# [WRITTEN TASK]
Can you extend the essay about beginning a software engineering career without understanding what a career is, picking up after its last sentence?

# [SELECTED EXCERPT]
I did not know what a career was when I started out as a software engineer; I did not even know what a job was. All I knew was that this was something I had to do, that everyone did: go to school, get a degree, get a job. My parents made sure that I went to school -- packed my lunch, paid my fees, frowned on poor grades and scoffed at the notion that humans could exist without graduate degrees. Once I got a job, my manager made sure that I had work to do and the corporation paid me regularly. I was on my own without ever realizing that I was. I was living by myself, making my own food, buying my own clothes and earning a good wage; but I was also at the bottom rung of a long and winding ladder of a career and I had no idea.
I spent the first few years of my career doing well a job that I loved doing -- writing code, building programs, making things work. I never gave a thought to titles or promotions or seniority grades. Those were vague notions at the back of my mind but the stronger notion was that if I did good work, it would be recognized and the rewards would follow. For this post, suffice it to say that it was not enough. I have thought back many a time since, at incidents that could have been handled better, opportunities that should have been seized, ideas that should not have been dismissed, roads that should have been trod, wishing I knew then what I now know. That rue has led me to accost fresh-faced engineers at work and lecturing them on what a career should be, leaving some more wary than wise, I've been told.
My fellow blogger on this site, Jim Coplien, does a wonderful job of talking about building an integrated career and wrote a great first post about what it means to be a software engineer. I love reading Jim's posts, and the first one in particular makes it clear that he is not going to talk about "planning to become a CEO". "Life happens a minute at a time", says Jim, and I cannot agree more. The rueful incidents I mention above have all been rueful moments, really.

# [LISTED ENTRIES]

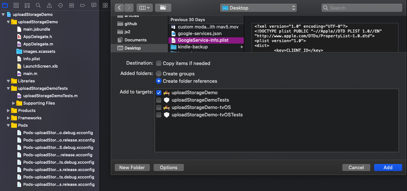Check the uploadStorageDemoTests target checkbox

tap(159, 100)
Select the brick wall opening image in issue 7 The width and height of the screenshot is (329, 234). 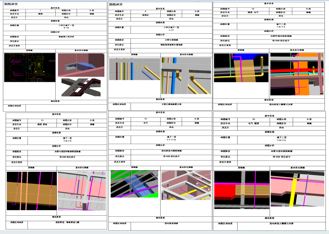[81, 65]
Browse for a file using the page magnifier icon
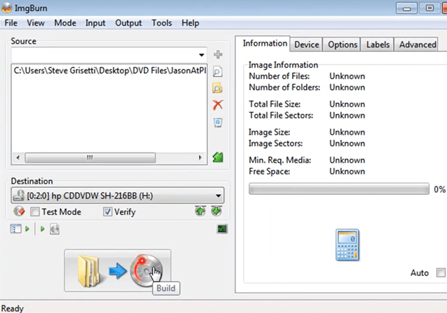Screen dimensions: 447x313 point(217,72)
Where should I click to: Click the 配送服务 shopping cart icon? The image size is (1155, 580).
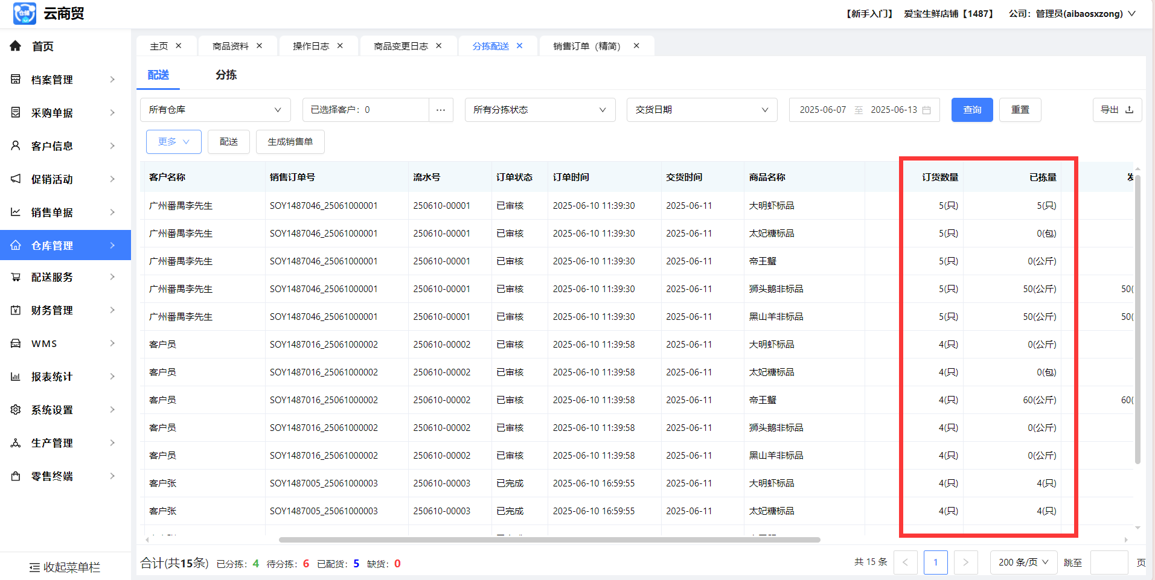(16, 277)
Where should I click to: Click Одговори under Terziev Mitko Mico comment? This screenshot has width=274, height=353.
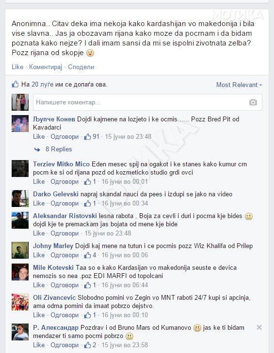(64, 182)
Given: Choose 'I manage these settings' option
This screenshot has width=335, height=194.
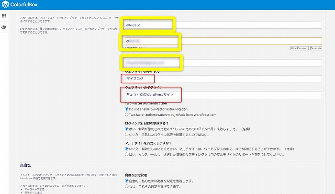Looking at the screenshot, I should point(126,186).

# [OUTPUT BELOW]
But this is after all the "Build Your Career" site, and I want to pick up on what Jim has started in talking about the big picture and make the focus a little bit narrower. It will still be, as he says, in "the everyday stuff" that we shall find the nuggets that add up to a rich career but in the specific context of a software career in the modern corporation. A lot of the questions I raise, and answers that I suggest, will be opinions; self-inquisition disguised as opinions, really: What does it mean that I am a software engineer? Am I an engineer or a programmer? Why am I not a CEO yet? Why am I writing this blog? Will I be coding when I retire? Should I learn Ruby on Rails? Is it wrong that I haven't built an iPhone app yet? Why am I surrounded by idiots? And so on ...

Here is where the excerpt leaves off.